Irish Road Tours is fortunate to overlook Long Island Bay and the Fastnet Rock. Here’s another extraordinary story from our blog
The most southerly point of Ireland lies eight miles south of the Cork coastline and four miles southwest of Cape Clear Island. The Fastnet Rock Lighthouse is an Irish icon, the most famous of all lighthouses and the only one to have a sea area named after it. The elegant Cornish-granite tower stretches taller and wider than any lighthouse in Ireland or Britain. It looks like an artist’s impression of what a lighthouse should look like, or something da Vinci might call The Vitruvian Lighthouse.
There isn’t a sailor in the world who hasn’t heard of Fastnet, or its fearsome reputation. Since 2017 it holds the record for the highest wind speed ever recorded in Ireland: 191km/h during Storm Ophelia. At the same time the nearby Kinsale Energy Platform recorded a wave of 26.1m (85.6ft). In 1985 a rogue wave smashed a section of glass 49m (160ft) above sea level, crashed through the light room and sent a vat of toxic mercury down the stairs. Even in calm weather a heavy swell around the Rock can make landing difficult and hazardous. It’s therefore remarkable that in 1921, during the War of Independence, a small party of Irish Volunteers carried out a surprising and audacious raid.
Cork brigades were no strangers to daring raids. Hostilities broke out in the county prior to the official outbreak of the War of Independence. This led to the brigades being better armed and organised than in any other county. Cork IRA units were the first to capture an RIC barracks, an entire British Army barracks and even a Royal Navy warship (though this was only temporary).
Lighthouses used gun cotton and detonators for fog signals, but they could also be used to manufacture road mines. IRA Intelligence revealed that surplus quantities were stored in lighthouses rather than land-based depots in the belief that they would be more secure. A successful raid on Mizen Head Fog Station in 1920 yielded significant quantities of gun cotton and detonators. British Forces were alert to a possible, albeit unlikely, raid on the Fastnet. To bolster defences the coastguard station in Schull housed well-armed Royal Marines, and every night the Royal Navy despatched a warship from Casletownbere to patrol the coast from Castlehaven to Bantry Bay.
Despite these security measures, five men set out from Long Island on a Sunday afternoon in early June - the raid had been planned for the previous night but sea conditions were considered too dangerous. The party arrived on Cape Clear Island and met with six others, including Schull Battalion O/C, Sean Lehane. From a vantage point on the western tip of the island they watched the regular Royal Navy warship sweep up from the direction of Crookhaven, circle the Fastnet and head back towards Mizen Head. The little group of volunteers returned to their boat, the Máire Cáit, and finally put to sea. If intercepted they planned to explain themselves as fishermen, which was true for six of the party.

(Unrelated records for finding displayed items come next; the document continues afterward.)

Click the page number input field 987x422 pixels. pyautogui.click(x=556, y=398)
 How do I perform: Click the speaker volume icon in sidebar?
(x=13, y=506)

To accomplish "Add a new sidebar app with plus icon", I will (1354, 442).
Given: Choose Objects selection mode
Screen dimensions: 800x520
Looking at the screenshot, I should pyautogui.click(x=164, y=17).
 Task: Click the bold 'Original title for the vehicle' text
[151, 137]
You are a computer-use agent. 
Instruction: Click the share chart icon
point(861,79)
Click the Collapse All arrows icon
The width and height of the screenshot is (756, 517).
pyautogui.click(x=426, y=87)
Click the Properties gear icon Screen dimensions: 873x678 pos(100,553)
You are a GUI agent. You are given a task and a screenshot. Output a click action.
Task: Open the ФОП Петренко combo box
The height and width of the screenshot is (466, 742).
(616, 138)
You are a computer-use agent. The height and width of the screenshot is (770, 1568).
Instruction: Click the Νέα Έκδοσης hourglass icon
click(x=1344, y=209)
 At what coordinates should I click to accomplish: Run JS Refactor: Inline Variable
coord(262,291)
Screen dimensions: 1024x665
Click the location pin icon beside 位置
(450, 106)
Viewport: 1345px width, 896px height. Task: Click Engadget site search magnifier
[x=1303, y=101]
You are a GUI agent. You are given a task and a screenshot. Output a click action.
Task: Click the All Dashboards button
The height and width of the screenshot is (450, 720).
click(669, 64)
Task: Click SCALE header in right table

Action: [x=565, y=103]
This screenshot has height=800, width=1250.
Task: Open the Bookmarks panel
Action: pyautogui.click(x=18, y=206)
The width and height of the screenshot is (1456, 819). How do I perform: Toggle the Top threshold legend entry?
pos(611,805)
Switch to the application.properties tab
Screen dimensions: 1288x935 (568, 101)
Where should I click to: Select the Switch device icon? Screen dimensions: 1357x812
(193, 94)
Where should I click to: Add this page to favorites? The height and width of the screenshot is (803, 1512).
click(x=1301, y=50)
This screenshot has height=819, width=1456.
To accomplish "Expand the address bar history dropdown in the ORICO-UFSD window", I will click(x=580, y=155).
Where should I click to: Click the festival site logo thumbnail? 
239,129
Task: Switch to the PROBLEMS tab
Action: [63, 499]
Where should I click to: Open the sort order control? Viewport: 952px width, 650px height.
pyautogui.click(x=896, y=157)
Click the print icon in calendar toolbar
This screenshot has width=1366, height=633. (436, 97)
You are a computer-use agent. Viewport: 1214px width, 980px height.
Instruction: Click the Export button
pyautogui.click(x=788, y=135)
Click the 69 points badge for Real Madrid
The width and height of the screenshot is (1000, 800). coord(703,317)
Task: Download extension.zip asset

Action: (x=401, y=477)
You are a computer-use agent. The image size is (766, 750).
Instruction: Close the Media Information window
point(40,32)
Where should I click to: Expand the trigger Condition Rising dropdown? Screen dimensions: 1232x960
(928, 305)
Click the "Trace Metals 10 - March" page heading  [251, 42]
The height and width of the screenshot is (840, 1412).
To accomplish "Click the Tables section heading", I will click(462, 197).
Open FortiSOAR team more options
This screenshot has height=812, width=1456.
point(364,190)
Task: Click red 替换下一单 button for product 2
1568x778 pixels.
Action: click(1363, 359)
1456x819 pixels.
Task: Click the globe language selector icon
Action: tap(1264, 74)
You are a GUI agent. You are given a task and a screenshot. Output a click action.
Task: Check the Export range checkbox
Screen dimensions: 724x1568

They slipped out of the North Harbour at sunset, turned southwest and made for the flash of the Fastnet light. An hour later the Máire Cáit approached the rock. It was now midnight and John O’Regan stepped onto the bow with a rope around his waist. “He’d to time his leap to a nicety,” said Sean O’Driscoll, O/C Ballydehob Company, “and as a lazy wave erupted its strength from the fathoms deep foundations of the rock, our boat rose high over the landing place”. He leaped from the bow, made the landing and quickly hauled in his companions. They made their way to the base of the lighthouse where they found an open door. Winding stairs led to the light-room above and it was here they discovered the keeper on duty. The remaining two keepers were brought into the lighthouse and sat down to talk. “We parleyed,” recounted one volunteer, “and Sean Lehane informed him that we had come for the guncotton”.
Once they gained access to the store they used the supply davits to load the Máire Cáit, a task made more difficult with the boat rising and falling with the swell of the sea. In half an hour they managed to seize seventeen boxes of guncotton and three of detonators.
With the boat loaded, the volunteers pushed off and set a course for Long Island, one of many small isles scattered between the mainland and Cape Clear. Seven miles of open water separated them from the relative safety of the shallow waters and hidden reefs that surrounded the islands. The Máire Cáit entered Long Island Sound just as the lights of the warship appeared once more in its sweep back towards the Fastnet. It was close but the timing couldn’t have been better. They put in at Leamcon, a famous pirate lair in the 17th Century, cached the haul and disappeared into the night. Several days later a ton of guncotton and detonators was distributed throughout the brigade.
This story, and many other extraordinary events that occurred during the War of Independence, may have been lost in time were it not for a condition of the government that obliged people to record their wartime activities in order to qualify for a state pension.